Effect of the Magnetorheological Damper Dynamic Behaviour on the Rail Vehicle Comfort: Hardware-in-the-Loop Simulation
Filip Jeniš,
Michal Kubík,
Tomáš Michálek,
Zbyněk Strecker,
Jiří Žáček,
Ivan Mazůrek
Affiliations
Filip Jeniš
Institute of Machine and Industrial Design, Faculty of Mechanical Engineering, Brno University of Technology, Technicka 2, 616 69 Brno, Czech Republic
Michal Kubík
Institute of Machine and Industrial Design, Faculty of Mechanical Engineering, Brno University of Technology, Technicka 2, 616 69 Brno, Czech Republic
Tomáš Michálek
Department of Transport Means and Diagnostics, Faculty of Transport Engineering, University of Pardubice, Studentska 95, 532 10 Pardubice, Czech Republic
Zbyněk Strecker
Institute of Machine and Industrial Design, Faculty of Mechanical Engineering, Brno University of Technology, Technicka 2, 616 69 Brno, Czech Republic
Jiří Žáček
Institute of Machine and Industrial Design, Faculty of Mechanical Engineering, Brno University of Technology, Technicka 2, 616 69 Brno, Czech Republic
Ivan Mazůrek
Institute of Machine and Industrial Design, Faculty of Mechanical Engineering, Brno University of Technology, Technicka 2, 616 69 Brno, Czech Republic
Many publications show that the ride comfort of a railway vehicle can be significantly improved using a semi-active damping control of the lateral secondary dampers.
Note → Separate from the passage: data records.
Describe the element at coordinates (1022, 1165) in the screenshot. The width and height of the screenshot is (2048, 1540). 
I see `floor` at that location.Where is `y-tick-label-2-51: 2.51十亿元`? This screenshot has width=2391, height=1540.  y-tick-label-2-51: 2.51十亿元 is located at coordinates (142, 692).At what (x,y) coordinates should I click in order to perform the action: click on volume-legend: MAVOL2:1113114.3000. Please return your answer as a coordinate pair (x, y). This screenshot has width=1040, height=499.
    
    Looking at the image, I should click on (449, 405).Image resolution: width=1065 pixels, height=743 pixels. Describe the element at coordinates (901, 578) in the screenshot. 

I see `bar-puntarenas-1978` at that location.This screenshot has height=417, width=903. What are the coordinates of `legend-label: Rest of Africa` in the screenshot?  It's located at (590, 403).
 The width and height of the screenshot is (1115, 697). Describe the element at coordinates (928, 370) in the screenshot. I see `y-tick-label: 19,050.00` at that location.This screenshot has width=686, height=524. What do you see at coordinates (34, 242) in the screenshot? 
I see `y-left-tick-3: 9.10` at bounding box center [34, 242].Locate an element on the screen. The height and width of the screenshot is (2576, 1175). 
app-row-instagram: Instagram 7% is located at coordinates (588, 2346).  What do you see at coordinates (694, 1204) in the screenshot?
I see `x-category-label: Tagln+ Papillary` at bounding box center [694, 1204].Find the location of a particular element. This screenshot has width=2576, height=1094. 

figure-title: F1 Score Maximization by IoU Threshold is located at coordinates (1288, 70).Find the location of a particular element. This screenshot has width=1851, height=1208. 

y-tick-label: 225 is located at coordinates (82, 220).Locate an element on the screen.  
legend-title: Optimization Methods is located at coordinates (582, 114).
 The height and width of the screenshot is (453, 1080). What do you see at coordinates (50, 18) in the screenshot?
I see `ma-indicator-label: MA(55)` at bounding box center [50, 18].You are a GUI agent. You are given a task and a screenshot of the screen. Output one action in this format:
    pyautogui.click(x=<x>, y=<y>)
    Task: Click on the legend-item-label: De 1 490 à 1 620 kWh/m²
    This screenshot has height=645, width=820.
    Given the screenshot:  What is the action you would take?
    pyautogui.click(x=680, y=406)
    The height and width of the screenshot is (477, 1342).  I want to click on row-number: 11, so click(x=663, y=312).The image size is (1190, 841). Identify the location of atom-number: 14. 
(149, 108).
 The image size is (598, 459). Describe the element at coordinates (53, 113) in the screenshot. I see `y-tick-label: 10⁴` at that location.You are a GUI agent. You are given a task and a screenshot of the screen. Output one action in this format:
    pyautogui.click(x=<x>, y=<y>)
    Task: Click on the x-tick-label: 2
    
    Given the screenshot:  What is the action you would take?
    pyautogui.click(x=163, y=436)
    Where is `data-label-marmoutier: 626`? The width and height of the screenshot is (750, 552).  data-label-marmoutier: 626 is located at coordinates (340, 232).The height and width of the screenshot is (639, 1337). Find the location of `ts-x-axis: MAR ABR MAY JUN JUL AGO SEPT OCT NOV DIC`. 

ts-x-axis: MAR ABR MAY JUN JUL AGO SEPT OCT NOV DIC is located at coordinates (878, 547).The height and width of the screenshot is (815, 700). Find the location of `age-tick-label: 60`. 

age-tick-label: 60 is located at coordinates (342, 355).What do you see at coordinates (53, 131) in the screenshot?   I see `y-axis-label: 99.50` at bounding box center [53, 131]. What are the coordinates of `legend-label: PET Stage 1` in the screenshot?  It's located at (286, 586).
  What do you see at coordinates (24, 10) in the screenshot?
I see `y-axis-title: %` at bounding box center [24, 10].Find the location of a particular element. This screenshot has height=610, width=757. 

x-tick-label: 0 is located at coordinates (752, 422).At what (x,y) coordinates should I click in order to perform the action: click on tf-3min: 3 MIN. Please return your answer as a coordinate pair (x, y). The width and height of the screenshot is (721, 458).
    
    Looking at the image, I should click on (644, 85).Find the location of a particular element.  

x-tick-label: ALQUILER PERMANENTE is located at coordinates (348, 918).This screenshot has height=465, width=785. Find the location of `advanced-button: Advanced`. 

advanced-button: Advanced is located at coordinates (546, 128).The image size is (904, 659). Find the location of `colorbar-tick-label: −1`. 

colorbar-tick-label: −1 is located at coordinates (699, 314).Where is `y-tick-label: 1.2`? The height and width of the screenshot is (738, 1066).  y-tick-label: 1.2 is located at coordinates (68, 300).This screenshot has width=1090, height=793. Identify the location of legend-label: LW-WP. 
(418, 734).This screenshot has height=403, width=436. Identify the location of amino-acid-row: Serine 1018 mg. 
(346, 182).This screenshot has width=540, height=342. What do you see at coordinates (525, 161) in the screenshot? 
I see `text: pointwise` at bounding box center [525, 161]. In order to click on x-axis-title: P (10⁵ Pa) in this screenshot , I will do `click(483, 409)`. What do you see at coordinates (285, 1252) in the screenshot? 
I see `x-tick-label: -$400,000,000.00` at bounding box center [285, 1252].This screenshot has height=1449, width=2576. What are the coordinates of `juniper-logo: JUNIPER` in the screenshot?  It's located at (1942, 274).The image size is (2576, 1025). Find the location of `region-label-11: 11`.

However, the control efficiency depends on the selection of the control algorithm and the damper dynamic behaviour, i.e., its force rise response time, force drop response time and force dynamic range. This paper examines the influence of these parameters of a magnetorheological (MR) damper on the efficiency of S/A control for several control algorithms. One new algorithm has been designed. Hardware-in-the-loop simulation with a real magnetorheological damper has been used to get close to reality. A key finding of this paper is that the highest efficiency of algorithms is not achieved with a minimal damper response time. Furthermore, the force drop response time has been more important than the force rise response time. The Acceleration Driven Damper Linear (ADD-L) algorithm achieves the highest efficiency. A reduction in vibration of 34% was achieved.